Exercise brief ▸ Pick out every line in the entries below that contains the string "horizontal", treating uppercase and lowercase letters as different.

Material supplied ▸

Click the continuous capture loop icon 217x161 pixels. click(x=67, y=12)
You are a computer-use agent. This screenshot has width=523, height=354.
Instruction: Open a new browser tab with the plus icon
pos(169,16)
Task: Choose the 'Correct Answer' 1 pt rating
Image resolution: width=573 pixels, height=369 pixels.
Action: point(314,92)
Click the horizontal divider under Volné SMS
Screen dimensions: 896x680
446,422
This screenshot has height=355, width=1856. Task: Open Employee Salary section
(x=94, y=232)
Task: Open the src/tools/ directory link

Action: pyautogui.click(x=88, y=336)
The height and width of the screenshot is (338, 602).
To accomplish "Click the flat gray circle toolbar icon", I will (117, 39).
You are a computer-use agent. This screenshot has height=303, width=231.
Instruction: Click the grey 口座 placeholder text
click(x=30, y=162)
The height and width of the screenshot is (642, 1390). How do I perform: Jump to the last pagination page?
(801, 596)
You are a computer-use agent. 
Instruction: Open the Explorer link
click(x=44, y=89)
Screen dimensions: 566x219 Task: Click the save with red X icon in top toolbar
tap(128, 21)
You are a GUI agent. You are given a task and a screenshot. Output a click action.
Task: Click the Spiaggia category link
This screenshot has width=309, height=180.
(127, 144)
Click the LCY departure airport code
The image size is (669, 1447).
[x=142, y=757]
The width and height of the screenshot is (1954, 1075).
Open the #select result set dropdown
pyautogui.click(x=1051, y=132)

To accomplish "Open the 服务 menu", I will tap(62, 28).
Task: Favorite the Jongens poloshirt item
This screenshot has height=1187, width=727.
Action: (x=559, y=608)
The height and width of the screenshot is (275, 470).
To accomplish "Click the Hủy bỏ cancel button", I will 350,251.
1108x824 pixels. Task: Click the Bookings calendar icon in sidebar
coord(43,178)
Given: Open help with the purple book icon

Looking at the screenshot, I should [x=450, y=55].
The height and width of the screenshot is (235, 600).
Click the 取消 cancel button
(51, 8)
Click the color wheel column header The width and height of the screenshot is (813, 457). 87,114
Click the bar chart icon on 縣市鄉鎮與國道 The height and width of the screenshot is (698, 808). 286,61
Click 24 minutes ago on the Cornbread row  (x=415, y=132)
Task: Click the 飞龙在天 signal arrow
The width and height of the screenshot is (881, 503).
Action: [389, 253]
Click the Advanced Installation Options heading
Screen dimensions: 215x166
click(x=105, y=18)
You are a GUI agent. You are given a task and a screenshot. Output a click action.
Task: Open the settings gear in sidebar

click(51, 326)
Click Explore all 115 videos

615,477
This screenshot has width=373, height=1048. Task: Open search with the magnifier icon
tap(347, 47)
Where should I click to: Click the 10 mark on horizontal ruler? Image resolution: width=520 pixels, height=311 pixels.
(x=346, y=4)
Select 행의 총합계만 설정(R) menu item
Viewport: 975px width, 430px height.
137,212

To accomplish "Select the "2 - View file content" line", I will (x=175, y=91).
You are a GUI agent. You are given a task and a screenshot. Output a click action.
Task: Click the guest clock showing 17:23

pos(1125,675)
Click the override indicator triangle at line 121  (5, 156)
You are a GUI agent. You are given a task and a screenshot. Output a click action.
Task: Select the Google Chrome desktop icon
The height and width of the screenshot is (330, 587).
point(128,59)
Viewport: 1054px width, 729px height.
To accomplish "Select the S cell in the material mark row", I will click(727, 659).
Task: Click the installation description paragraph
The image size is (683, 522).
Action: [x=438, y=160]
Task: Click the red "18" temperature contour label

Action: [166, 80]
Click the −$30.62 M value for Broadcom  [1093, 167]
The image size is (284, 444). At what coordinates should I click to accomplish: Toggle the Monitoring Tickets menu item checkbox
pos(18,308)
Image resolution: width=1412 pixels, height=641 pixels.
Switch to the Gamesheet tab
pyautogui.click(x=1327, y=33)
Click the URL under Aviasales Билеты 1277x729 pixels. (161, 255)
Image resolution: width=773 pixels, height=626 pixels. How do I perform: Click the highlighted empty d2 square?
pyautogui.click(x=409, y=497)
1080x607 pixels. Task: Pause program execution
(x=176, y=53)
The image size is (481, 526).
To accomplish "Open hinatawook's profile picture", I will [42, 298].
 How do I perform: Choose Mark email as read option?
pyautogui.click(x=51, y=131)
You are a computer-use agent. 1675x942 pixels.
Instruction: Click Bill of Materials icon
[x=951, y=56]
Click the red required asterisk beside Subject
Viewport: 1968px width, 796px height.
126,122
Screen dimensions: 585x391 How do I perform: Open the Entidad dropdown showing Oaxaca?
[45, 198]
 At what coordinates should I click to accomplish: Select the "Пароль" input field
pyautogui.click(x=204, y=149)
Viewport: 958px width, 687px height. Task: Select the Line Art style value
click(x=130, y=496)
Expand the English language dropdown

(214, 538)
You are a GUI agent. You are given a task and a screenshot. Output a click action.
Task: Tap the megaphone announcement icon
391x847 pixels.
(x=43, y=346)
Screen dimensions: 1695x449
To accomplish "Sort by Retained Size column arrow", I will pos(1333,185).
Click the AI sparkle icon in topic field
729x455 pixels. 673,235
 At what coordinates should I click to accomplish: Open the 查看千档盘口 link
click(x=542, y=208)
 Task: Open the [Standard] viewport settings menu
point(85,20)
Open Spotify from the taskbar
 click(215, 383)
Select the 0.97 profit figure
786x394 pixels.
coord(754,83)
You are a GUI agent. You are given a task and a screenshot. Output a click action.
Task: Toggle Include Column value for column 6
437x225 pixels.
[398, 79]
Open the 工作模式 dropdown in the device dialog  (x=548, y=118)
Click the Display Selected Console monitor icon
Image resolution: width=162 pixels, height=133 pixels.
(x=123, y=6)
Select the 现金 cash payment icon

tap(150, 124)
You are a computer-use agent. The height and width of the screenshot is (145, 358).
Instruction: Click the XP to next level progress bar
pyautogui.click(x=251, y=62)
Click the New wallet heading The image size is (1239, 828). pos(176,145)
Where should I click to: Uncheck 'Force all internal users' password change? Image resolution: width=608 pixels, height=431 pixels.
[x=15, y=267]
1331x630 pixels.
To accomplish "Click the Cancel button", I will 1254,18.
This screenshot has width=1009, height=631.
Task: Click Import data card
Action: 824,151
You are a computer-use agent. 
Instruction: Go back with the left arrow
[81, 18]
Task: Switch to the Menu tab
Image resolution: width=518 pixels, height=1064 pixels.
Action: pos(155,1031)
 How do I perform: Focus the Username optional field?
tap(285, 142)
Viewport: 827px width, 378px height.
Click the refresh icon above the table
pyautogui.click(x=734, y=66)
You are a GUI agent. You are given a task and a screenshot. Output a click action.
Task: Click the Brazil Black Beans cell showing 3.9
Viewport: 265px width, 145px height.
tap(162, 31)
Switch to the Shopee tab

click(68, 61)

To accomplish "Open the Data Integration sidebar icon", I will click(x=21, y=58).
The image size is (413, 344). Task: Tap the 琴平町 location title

Solution below ▸
Click the horizontal divider under Volné SMS
Where should I click to: Click the 10 mark on horizontal ruler? Image resolution: width=520 pixels, height=311 pixels.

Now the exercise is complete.